> _What is asked_
Write out every line of the data below as a numbered list, leaving out any blank lines.

> _Exercise inputs_
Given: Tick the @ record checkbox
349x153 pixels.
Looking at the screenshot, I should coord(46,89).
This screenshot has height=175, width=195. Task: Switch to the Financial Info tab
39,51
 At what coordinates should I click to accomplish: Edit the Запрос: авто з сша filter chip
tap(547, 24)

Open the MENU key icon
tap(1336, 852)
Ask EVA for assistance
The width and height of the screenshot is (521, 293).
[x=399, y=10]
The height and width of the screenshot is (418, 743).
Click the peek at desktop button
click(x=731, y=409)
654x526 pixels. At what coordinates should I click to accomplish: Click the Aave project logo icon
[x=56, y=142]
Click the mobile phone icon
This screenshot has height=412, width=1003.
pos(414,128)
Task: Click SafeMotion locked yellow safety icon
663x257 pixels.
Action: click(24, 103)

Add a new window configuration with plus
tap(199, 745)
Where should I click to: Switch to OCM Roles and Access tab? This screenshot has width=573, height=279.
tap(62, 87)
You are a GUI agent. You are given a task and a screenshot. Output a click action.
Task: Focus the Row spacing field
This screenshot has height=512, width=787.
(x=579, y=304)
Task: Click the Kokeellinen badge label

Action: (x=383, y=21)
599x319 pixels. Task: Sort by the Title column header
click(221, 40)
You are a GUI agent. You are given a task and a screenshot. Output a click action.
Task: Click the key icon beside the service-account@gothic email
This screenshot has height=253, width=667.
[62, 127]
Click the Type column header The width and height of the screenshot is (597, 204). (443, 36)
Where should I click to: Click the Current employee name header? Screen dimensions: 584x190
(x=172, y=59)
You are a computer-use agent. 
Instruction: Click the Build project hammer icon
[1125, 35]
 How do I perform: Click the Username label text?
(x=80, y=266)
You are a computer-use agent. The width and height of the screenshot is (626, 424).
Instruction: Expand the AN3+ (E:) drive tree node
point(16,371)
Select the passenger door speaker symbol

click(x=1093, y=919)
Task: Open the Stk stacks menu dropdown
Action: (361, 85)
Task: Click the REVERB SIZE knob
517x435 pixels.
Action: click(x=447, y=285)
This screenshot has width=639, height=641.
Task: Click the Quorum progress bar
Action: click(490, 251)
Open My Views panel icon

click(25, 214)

> _Answer for this exercise_
1. Given: Tick the @ record checkbox
2. 349x153 pixels.
3. Looking at the screenshot, I should coord(46,89).
4. This screenshot has height=175, width=195. Task: Switch to the Financial Info tab
5. 39,51
6.  At what coordinates should I click to accomplish: Edit the Запрос: авто з сша filter chip
7. tap(547, 24)
8. Open the MENU key icon
9. tap(1336, 852)
10. Ask EVA for assistance
11. The width and height of the screenshot is (521, 293).
12. [x=399, y=10]
13. The height and width of the screenshot is (418, 743).
14. Click the peek at desktop button
15. click(x=731, y=409)
16. 654x526 pixels. At what coordinates should I click to accomplish: Click the Aave project logo icon
17. [x=56, y=142]
18. Click the mobile phone icon
19. This screenshot has height=412, width=1003.
20. pos(414,128)
21. Task: Click SafeMotion locked yellow safety icon
22. 663x257 pixels.
23. Action: click(24, 103)
24. Add a new window configuration with plus
25. tap(199, 745)
26. Where should I click to: Switch to OCM Roles and Access tab? This screenshot has width=573, height=279.
27. tap(62, 87)
28. You are a GUI agent. You are given a task and a screenshot. Output a click action.
29. Task: Focus the Row spacing field
30. This screenshot has height=512, width=787.
31. (x=579, y=304)
32. Task: Click the Kokeellinen badge label
33. Action: (x=383, y=21)
34. 599x319 pixels. Task: Sort by the Title column header
35. click(221, 40)
36. You are a GUI agent. You are given a task and a screenshot. Output a click action.
37. Task: Click the key icon beside the service-account@gothic email
38. This screenshot has height=253, width=667.
39. [62, 127]
40. Click the Type column header The width and height of the screenshot is (597, 204). (443, 36)
41. Where should I click to: Click the Current employee name header? Screen dimensions: 584x190
42. (x=172, y=59)
43. You are a computer-use agent. 
44. Instruction: Click the Build project hammer icon
45. [1125, 35]
46.  How do I perform: Click the Username label text?
47. (x=80, y=266)
48. You are a computer-use agent. The width and height of the screenshot is (626, 424).
49. Instruction: Expand the AN3+ (E:) drive tree node
50. point(16,371)
51. Select the passenger door speaker symbol
52. click(x=1093, y=919)
53. Task: Open the Stk stacks menu dropdown
54. Action: (361, 85)
55. Task: Click the REVERB SIZE knob
56. 517x435 pixels.
57. Action: click(x=447, y=285)
58. This screenshot has width=639, height=641.
59. Task: Click the Quorum progress bar
60. Action: click(490, 251)
61. Open My Views panel icon
62. click(25, 214)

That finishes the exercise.